Depending on your perspective, one or both of the candidates are the villain. But do you understand what makes a true villain?
I watched the debate last night, and I felt Hillary made an excellent point when the last question was proposed. She admitted that this was not a normal election. I could relate when she seemed to acknowledge the viciousness of both campaigns, and offered an explanation. A lot is at stake, and whoever is elected now will play a part in vital decisions concerning America’s future. A future that is in danger of economic catastrophe, poverty, and even war. I believe that’s absolutely true, and because of it, emotions have run high and both campaigns have pulled no punches. Both sides believe only they have the answers, and if they want to save America, they must do whatever it takes to make it happen.
This is the recipe of a villain. A character who believes what they’re doing is right, but consequentially they make the wrong choices. Who is the villain? Whose choices are right? It depends on your perspective.
Fear has driven emotions high, and mob mentality is frighteningly apparent. Recently, driving home from work, I found myself at a stoplight and there was a rally for one of the candidates. It wasn’t the typical rally, “Honk for support,” instead it was filled with threats and the air was fogged with angered screams. I slammed on the gas the second the light turned green and didn’t look back. Do these people even know half of the things they’re talking about? Do they read anything other than bigotry and biased articles? Is this ancient Rome, or is this America? I know we have an eagle on our dollar, but has it gone that far?
Mob mentality is the villain’s army. Both sides seem to have them, and they blindly follow and parrot slander they’ve read on social media or heard on biased news stations.

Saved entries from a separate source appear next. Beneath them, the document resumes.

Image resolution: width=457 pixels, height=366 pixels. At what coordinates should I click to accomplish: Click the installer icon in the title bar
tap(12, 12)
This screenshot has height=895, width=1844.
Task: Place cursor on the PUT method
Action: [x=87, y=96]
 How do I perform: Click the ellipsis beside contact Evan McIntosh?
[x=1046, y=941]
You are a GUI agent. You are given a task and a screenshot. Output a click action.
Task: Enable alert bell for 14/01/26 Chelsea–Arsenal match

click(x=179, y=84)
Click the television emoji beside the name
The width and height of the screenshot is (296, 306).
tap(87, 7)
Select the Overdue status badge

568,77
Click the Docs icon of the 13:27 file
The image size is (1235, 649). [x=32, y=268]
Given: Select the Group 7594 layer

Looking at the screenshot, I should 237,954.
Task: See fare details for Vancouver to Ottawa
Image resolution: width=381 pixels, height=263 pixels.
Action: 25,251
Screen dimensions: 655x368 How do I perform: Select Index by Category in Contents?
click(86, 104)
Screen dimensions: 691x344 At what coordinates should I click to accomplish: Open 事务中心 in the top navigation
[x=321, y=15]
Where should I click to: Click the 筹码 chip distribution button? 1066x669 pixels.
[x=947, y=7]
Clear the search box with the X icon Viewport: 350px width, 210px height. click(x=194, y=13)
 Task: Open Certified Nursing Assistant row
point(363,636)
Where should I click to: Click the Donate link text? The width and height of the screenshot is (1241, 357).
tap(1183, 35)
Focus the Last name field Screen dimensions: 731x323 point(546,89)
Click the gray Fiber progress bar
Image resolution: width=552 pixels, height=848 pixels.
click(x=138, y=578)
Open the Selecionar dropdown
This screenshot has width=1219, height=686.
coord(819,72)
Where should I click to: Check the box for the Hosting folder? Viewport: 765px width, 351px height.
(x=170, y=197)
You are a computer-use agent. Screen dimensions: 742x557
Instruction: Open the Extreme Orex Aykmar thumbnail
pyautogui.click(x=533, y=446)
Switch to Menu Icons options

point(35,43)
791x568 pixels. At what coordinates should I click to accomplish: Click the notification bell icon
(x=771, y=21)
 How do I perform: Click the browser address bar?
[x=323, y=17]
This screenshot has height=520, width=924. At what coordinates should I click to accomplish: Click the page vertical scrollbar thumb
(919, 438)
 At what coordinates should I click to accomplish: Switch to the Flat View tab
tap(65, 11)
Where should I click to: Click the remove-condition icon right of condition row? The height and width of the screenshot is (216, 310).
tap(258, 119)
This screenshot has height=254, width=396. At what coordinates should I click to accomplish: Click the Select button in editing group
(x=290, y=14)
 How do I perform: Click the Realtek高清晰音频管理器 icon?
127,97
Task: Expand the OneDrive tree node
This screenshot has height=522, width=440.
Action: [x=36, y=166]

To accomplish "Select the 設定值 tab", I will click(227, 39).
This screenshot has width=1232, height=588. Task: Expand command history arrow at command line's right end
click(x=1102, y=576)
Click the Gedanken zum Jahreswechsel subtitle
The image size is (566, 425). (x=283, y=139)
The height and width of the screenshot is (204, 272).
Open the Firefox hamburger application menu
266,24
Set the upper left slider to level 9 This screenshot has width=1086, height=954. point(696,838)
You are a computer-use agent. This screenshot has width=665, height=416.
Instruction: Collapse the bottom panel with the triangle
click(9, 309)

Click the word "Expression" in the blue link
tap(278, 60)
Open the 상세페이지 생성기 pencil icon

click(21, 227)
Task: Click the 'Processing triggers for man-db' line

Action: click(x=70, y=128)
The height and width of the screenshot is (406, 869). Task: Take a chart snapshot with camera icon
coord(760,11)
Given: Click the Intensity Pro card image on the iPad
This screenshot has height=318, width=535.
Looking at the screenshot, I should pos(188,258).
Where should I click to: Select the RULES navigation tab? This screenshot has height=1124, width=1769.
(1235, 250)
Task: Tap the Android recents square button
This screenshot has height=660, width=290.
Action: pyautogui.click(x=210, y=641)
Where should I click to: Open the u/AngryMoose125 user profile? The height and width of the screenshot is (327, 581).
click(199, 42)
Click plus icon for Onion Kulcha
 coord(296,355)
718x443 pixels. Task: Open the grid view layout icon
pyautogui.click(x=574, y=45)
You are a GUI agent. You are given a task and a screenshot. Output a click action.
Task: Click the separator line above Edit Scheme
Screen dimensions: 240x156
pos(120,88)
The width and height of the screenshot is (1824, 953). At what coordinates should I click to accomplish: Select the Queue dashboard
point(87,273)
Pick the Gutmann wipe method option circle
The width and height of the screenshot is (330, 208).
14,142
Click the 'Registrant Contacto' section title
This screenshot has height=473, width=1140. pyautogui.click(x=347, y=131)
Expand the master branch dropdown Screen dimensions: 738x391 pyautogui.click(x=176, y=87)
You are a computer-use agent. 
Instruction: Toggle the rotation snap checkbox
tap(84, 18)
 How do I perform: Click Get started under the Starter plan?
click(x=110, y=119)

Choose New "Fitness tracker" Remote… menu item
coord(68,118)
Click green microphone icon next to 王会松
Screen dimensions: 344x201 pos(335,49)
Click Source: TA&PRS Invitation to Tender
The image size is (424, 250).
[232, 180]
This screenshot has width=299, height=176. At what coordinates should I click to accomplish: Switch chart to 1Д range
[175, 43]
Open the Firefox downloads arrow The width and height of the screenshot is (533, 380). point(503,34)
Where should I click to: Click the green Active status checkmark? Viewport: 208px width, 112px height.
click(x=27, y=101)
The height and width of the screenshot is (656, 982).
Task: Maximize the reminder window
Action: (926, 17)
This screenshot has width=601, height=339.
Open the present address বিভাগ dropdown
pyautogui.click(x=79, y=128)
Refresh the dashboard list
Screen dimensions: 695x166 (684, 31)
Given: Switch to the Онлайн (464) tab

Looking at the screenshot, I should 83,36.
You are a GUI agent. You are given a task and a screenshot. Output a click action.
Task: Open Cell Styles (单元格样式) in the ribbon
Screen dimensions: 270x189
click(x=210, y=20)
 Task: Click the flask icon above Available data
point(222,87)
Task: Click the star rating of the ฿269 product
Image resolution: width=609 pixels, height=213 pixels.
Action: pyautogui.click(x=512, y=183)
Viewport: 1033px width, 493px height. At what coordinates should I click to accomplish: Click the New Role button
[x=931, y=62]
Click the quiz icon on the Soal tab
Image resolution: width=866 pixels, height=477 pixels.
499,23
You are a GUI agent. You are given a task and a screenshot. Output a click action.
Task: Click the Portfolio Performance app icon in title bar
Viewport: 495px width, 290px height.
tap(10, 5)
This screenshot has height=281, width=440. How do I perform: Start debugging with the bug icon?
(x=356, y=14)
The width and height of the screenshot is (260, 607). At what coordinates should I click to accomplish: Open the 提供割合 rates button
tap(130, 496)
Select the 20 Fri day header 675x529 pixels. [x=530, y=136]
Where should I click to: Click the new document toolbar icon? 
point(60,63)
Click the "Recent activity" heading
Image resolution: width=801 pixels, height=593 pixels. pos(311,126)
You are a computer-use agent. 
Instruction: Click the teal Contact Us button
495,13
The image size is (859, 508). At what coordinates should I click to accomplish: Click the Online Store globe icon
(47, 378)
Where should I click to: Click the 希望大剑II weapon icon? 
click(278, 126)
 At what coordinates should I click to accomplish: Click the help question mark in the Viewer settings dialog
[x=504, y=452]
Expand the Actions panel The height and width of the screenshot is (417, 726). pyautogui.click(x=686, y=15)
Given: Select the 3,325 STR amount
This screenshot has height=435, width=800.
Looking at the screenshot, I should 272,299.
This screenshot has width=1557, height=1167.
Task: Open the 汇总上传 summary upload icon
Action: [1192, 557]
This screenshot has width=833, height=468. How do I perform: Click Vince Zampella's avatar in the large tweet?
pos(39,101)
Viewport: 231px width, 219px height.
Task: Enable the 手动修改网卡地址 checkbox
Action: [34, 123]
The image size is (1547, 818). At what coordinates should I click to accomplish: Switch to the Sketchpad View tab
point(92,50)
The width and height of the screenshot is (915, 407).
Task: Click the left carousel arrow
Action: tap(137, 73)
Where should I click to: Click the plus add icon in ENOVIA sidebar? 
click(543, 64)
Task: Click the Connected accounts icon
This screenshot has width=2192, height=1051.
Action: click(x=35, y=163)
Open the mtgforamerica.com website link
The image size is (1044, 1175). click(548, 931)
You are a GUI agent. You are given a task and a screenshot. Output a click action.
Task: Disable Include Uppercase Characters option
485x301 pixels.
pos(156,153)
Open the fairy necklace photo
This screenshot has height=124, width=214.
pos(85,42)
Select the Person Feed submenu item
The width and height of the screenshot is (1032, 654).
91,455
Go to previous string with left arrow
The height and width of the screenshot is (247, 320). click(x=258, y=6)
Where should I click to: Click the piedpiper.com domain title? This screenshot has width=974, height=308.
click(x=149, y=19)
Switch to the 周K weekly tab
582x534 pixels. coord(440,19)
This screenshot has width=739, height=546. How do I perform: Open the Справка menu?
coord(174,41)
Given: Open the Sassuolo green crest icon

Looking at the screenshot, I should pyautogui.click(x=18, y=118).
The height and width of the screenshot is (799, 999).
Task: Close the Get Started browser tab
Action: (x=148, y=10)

I’ve always been an independent thinker. I will listen to multiple news stations covering the same story, and you’d be surprised the things you learn when you have multiple points of view. The world isn’t black and white, which is the basis of my debut fantasy novel. There are a multitude of factors to consider, and when leadership makes what seems like obvious and terrible choices, it’s different when you know the full picture. You may find yourself even making the same choices were you in that position, or at least empathizing with ones that were made, even if they were the wrong choices.
Society loves books because they mirror our ideals, our exploration and curiosity. They delve deep and ponder. Don’t be the villain’s zombie army. Hold yourself to the standard to which your hero or heroine must aspire. Our world needs levelheadedness now more than ever.
Take heart that even those who’ve said bitter things and thrown about unfounded accusations about your chosen political candidate are experiencing fear and blinded by it. They’ve joined the villain’s zombie army, but they want the same thing as you. They want America to thrive. While we have the same overarching goal, the perspective of what “thriving” really means are different for different people. Married to someone from the Netherlands and working for a Japanese company I’m surrounded by rifts of culture and perspective. As an American otherwise closed off to the opinions of the world, I’m blessed to be exposed to different ways of thinking. I’ve opened myself up to understanding others, and I have found that even my most bitter enemy truly believes what he or she is doing is right. This is what makes a great villain, and when you write, don’t write a cackling witch who only wants to eat little children. Write a scorned woman who uses what she’s been taught to make the world the place her mother taught her to embrace. Don’t write a mad king who beheads those who oppose him. Write a tired old man who feels there’s no redemption left for his subjects and he’s doing what he must to rid the kingdom of the old ways of thinking.
Use this lesson to improve your writing when it comes to villains. And of course, to my American readers, don’t forget to vote. If you’re not registered, visit Vote.USA.gov.